The year 2018 was a big one for political nonfiction — including exposés from prominent journalists and tell-alls from former administration officials.
Many topped The New York Times’ nonfiction bestseller list.
It was an unusual year, partly because so many people leaving the White House early in the Trump administration already have written books. But the tone of these books also contributes: While there have been related books written during other presidencies, they generally focus on the lead-up to the White House — not the current state inside.
Wolff’s Fire And Fury set the tone early in the year for a slew of former staffer tell-alls, such as Unhinged.
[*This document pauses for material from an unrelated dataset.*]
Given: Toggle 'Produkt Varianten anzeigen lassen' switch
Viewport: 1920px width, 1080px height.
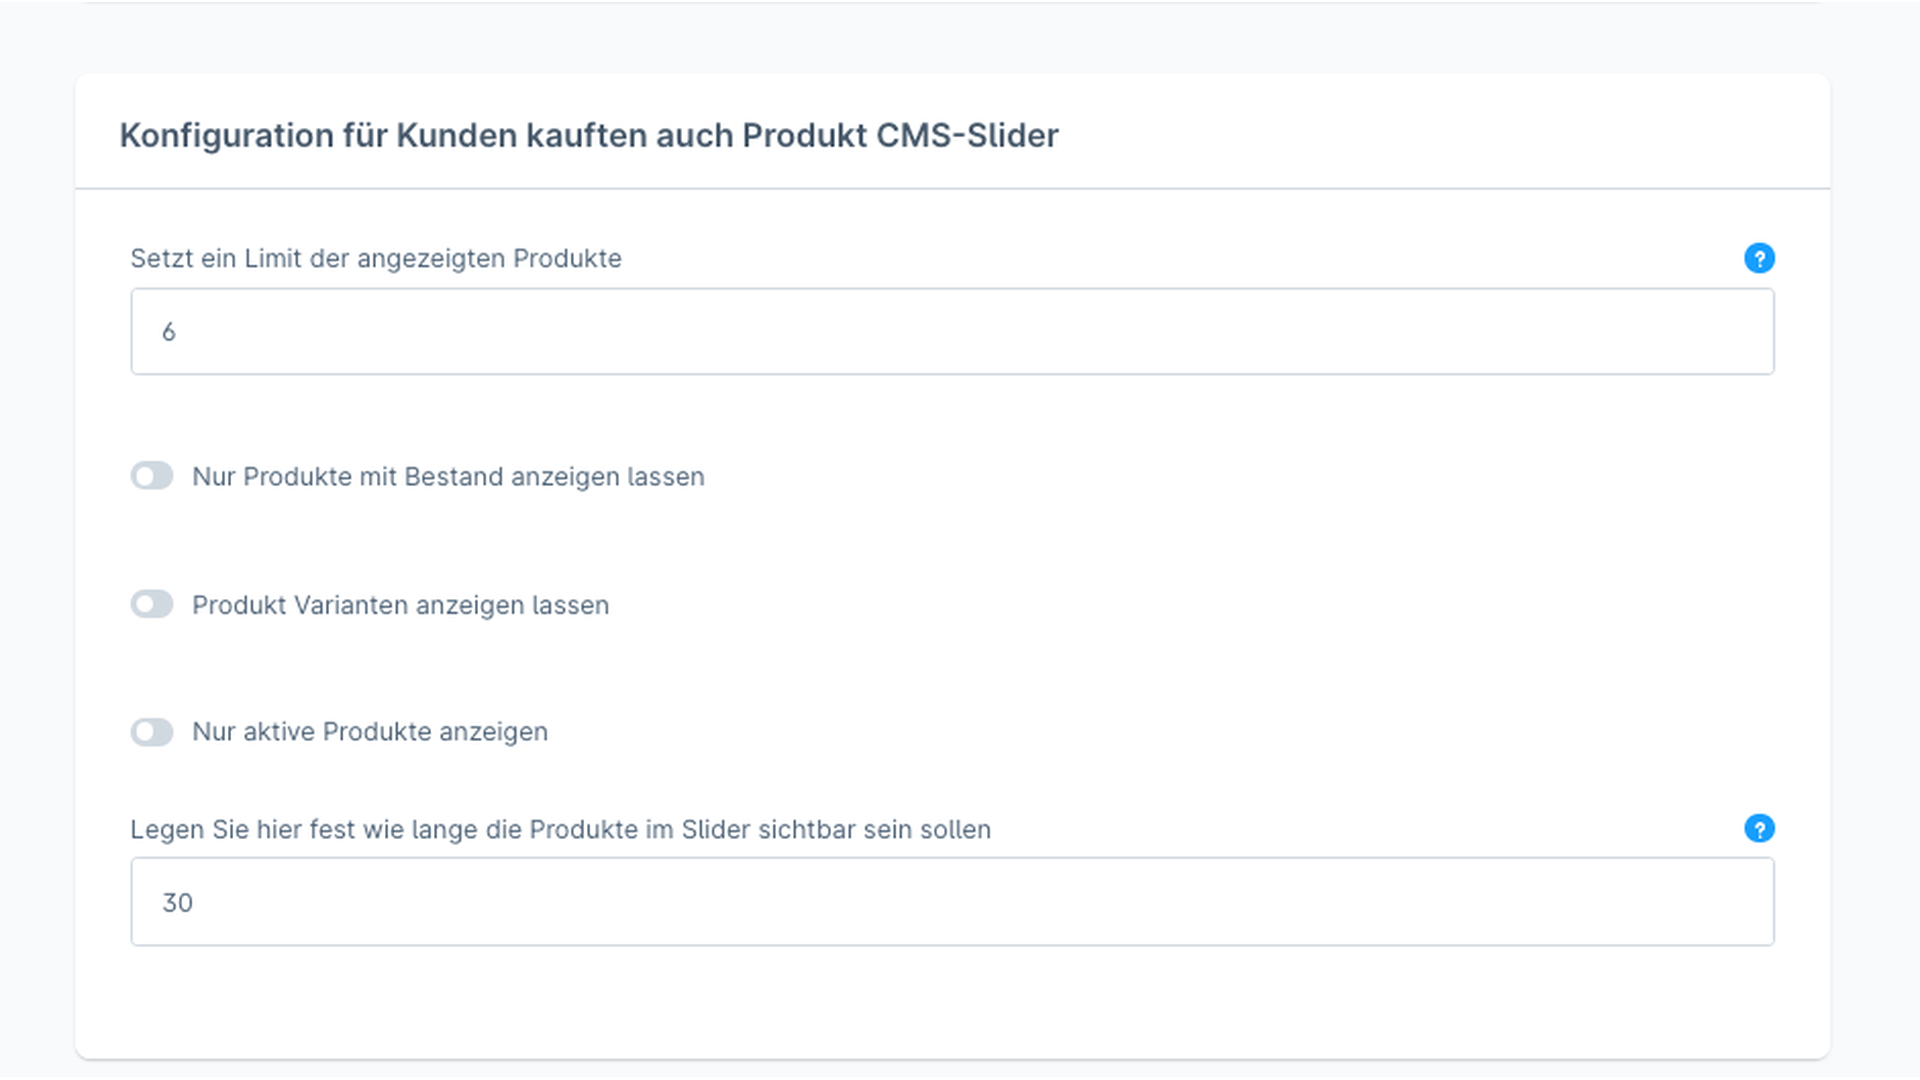Looking at the screenshot, I should 152,604.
Meanwhile, James Comey’s A Higher Loyalty made some shocking, early comparisons with the mafia families he had prosecuted previously in his career. Comey hoped his book would change people’s minds about what President Trump was up to — but his book was politicized from the start. It became ammunition for all sides.
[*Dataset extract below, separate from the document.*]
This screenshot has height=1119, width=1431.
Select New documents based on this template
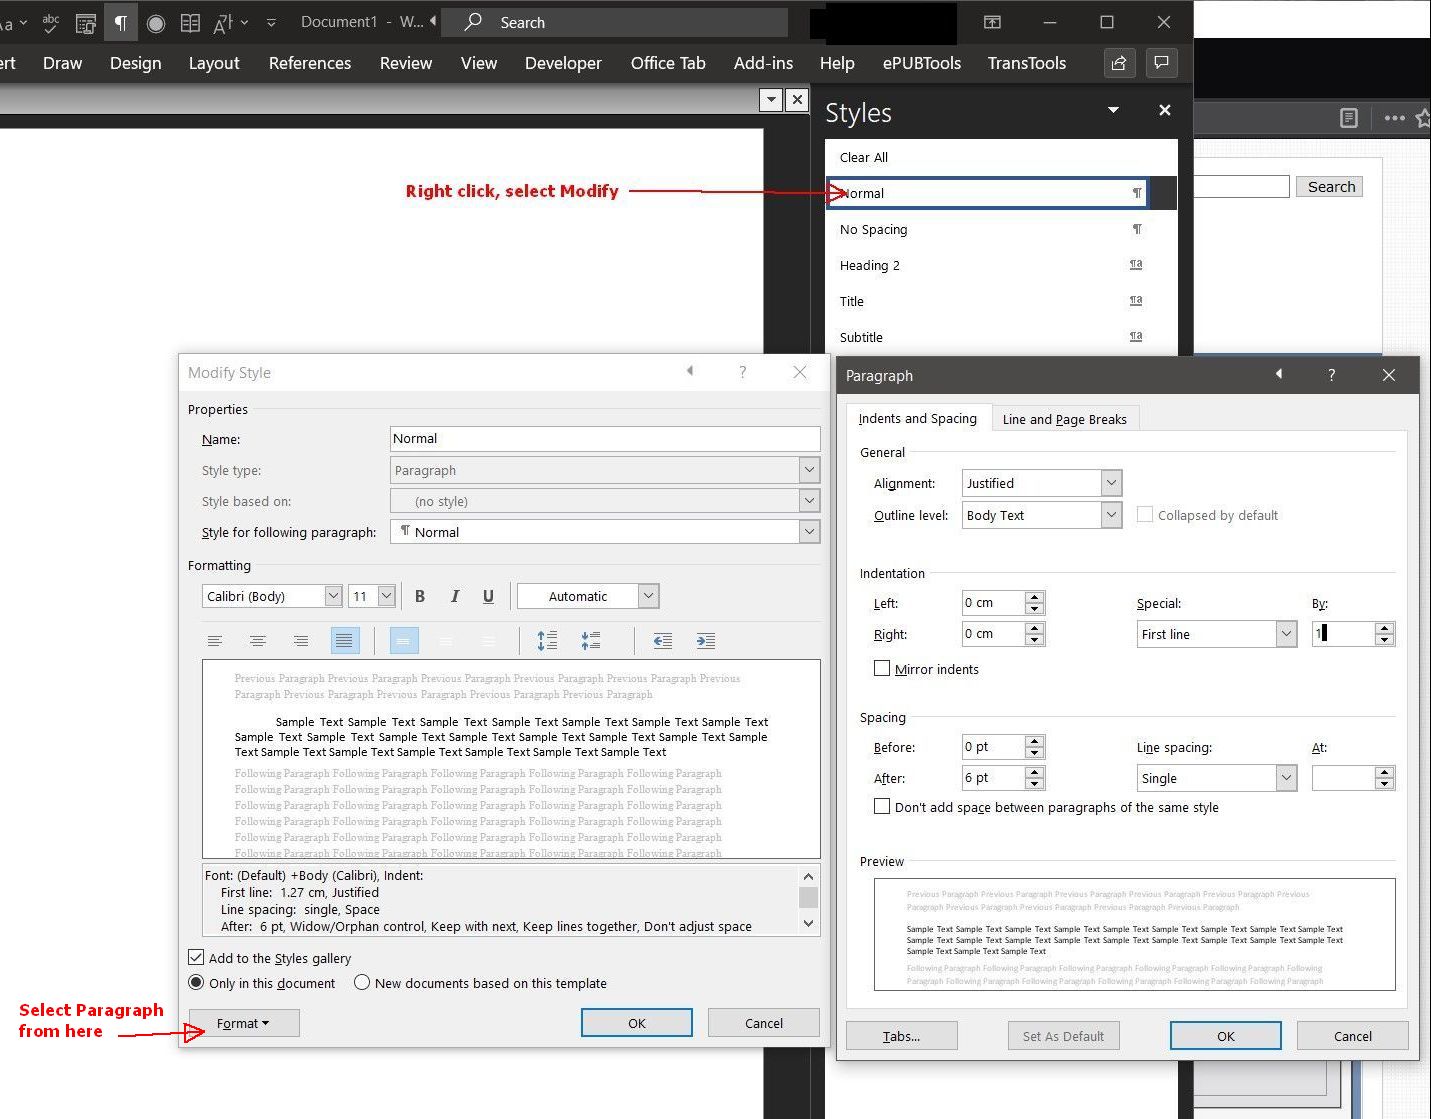362,983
There were a string of books on authoritarianism this year, too. Former Secretary of State Madeleine Albright published Fascism: A Warning, which focuses its sights on Eastern Europe, North Korea, Turkey and Russia. And How Democracies Die by Harvard professors Steven Levitsky and Daniel Ziblatt suggests America’s democracy also is in danger.
The year 2019 promises to bring more excitement in the political nonfiction world, with tell-alls by former Trump staffer Cliff Sims, former FBI Deputy Director Andrew McCabe and former New Jersey Gov. Chris Christie — as well as a memoir by Sen. Kamala Harris, D-Calif. — all on track to enter a crowded field of nonfiction before spring.